Task brief: The answer must consist of every line from the data that holds the string "menu".

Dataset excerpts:
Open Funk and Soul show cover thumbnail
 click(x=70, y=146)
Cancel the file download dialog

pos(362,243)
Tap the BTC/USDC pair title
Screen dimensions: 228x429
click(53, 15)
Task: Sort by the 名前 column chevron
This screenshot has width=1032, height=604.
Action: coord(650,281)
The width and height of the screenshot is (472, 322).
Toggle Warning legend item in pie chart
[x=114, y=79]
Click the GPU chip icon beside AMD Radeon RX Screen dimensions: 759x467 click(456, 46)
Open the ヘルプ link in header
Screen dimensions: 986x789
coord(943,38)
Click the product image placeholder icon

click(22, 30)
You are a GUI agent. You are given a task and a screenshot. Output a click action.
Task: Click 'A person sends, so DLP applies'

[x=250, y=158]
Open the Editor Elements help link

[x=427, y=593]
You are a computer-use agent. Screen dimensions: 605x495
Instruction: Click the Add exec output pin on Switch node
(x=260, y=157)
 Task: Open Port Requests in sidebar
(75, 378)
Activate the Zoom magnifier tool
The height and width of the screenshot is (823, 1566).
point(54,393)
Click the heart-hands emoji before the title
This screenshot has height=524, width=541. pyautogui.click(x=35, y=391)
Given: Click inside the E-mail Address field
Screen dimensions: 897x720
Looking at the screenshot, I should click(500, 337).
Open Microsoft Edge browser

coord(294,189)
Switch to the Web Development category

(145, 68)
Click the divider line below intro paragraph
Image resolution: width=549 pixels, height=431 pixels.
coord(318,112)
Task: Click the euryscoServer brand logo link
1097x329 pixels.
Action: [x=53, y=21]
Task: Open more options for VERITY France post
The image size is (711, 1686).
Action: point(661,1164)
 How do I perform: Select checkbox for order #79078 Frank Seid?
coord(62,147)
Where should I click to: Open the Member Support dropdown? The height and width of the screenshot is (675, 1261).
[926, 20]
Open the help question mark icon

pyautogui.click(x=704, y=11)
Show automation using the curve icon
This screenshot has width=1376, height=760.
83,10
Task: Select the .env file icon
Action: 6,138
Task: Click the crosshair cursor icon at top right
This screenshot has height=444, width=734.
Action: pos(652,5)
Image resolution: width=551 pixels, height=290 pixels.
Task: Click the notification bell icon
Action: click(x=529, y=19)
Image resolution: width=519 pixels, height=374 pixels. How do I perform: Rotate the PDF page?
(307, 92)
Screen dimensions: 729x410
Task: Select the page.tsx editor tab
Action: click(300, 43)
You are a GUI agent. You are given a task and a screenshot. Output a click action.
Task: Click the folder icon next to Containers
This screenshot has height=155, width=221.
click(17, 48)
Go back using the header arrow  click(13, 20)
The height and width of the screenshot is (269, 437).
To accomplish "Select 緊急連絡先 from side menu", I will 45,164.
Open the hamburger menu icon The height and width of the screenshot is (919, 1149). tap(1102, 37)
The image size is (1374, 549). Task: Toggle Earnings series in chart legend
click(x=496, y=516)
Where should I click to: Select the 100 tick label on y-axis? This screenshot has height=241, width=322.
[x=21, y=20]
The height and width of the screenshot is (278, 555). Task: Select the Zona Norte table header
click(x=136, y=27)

Exercise answer:
To accomplish "Select 緊急連絡先 from side menu", I will 45,164.
Open the hamburger menu icon The height and width of the screenshot is (919, 1149). tap(1102, 37)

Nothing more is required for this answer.